Выбрать главу

В моменты, когда разум становился управляемым, Вадька думал: «Только бы к людям выйти»…

Звук мотора Вадька не услышал, а лишь едва различил двоящиеся очертания лодки и фигуры человека. Лодка шла против течения, медленно выбирая путь среди волн и камней. Вадька замахал руками, хрипло и бессвязно закричал. Человек в лодке повернул к берегу.

— Здорово! — крикнул парень из лодки, причаливая к каменистому мыску. — Ты что, загораешь?

И, наверное рассмотрев Вадьку как следует, уже испуганно и недоверчиво спросил:

— А ты случаем не Старухин?

— Ага… я, я… — прохрипел Вадька.

Парень свистнул и стал закуривать.

— Меня клещ укусил, умираю я!

— Клещ? — переспросил парень и выпрыгнул на берег. Вадька кое-как завернул на спине энцефалитку и ждал, когда подойдет спаситель.

— Куда? — парень дышал тяжело и отрывисто.

— Между лопаток… чуть ниже…

— Ничего не вижу!

— Там… смотри.

— Хэ! Так это же родинка!

— Клещ это…

— Обыкновенная родинка! — обрадовался парень. — Большая коричневая. Тут клеща-то сроду не было. Царапины есть, а клеща нет! Чудак ты, Старухин!

Вадьке сразу стало легко, перестала болеть голова, правая половина тела наполнилась кровью и защекотали мурашки, прояснилось сознание. Он встал на ноги и уставился на парня.

— Ты давай беги в поселок. Тут рядом, полкилометра, — сказал тот весело и пошел назад. Столкнул лодку на стремнину, сел и крикнул:

— А то тебя по всей тайге ищут! Вчера милиционерка откуда-то приехала, тоже ищет! Красавица! Увидишь и умирать не захочется!

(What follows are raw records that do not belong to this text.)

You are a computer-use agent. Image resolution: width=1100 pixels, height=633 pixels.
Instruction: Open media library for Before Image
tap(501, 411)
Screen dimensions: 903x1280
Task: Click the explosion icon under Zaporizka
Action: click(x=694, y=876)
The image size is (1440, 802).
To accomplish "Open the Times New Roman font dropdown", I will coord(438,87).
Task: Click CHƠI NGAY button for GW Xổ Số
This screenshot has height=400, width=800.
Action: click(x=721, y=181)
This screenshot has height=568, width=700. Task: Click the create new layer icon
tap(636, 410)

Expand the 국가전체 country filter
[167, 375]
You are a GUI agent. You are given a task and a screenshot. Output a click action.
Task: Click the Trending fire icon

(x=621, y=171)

В одно мгновение в Вадькином совершенно здоровом сознании до мельчайших подробностей встал весь его путь: от заброшенной избы до зависшего над шумящий порогом рюкзака, набитого иконами. Вадька потряс головой. Иконы раскачивались перед глазами, глядели пристально темные лики. Вадька еще минуту стоял без движения — соображал что-то, вспоминал, тряс головой, а потом уж развернулся и побрел к поселку.

― ЧЕРНЫЙ ЯЩИК ―

Местных жителей, где бы мы ни появлялись, к нам словно магнитом тянуло. Едва по весне сейсмопартия становилась лагерем у какого-нибудь таежного поселка, тут же набегала сначала ребятня, любопытная и боязливая, потом приходили степенные, моложавые старики и в последнюю очередь — население среднего возраста. Все интересовались — кто мы да зачем приехали, а узнав, начинались просьбы по интересам. Старики чаще просили пробурить на огороде скважину, чтобы за водой на реку не ходить, пацанва — поглядеть, как мы взрываем, ко мне же обычно шли местные браконьеры: за взрывчаткой.

За два года работы в сейсмопартии я никому грамма взрывчатки не дал, однако начальник Пухов контролировал меня каждый день. Причин не доверять не было, но Пухов на то и Пухов.

— Ты не обижайся, Мельников, — успокаивал он. — Когда сам станешь начальником — тоже будешь проверять…

То, что он всегда обращался ко мне по фамилии, тоже меня смущало.

Одним словом, наша партия везде создавала некоторое разнообразие для старых глухих поселков, жители которых, кроме всего, тешили себя надеждой, что у них геологи обязательно что-нибудь найдут, а значит, скоро построят город и их край зацветет.

Этой весной ничего подобного не произошло.

По большой воде партию завезли на двух баржах в деревню Плахино, которая на карте значилась, но на самом деле давно не существовала. Стоял один огромный дом со множеством маленьких окон в ободранных наличниках и крышей из почерневшего и обомшелого дранья, и жил в этом доме человек по фамилии Худяков. Кругом же были только обгорелые и полусгнившие остовы изб с заросшими крапивой ямами подполов и поваленные заборы. Пухов распорядился ставить палатки на другом краю бывшего поселка, а сам пошел в гости к соседу, узнать, кто такой Худяков и чем он тут занимается. Однако тут же вернулся недовольный и велел на всякий случай на палатку, где хранилась взрывчатка, повесить замок, а мне спать в полглаза. Я понял, что Пухов нашему соседу отчего-то не доверяет. День приезда и вечер были заняты устройством жилья, и никто к Худякову больше не ходил, сам он тоже не показывался. Мы разгрузили баржи, перетаскали ящики с продуктами в лагерь и, намаявшись, попадали спать.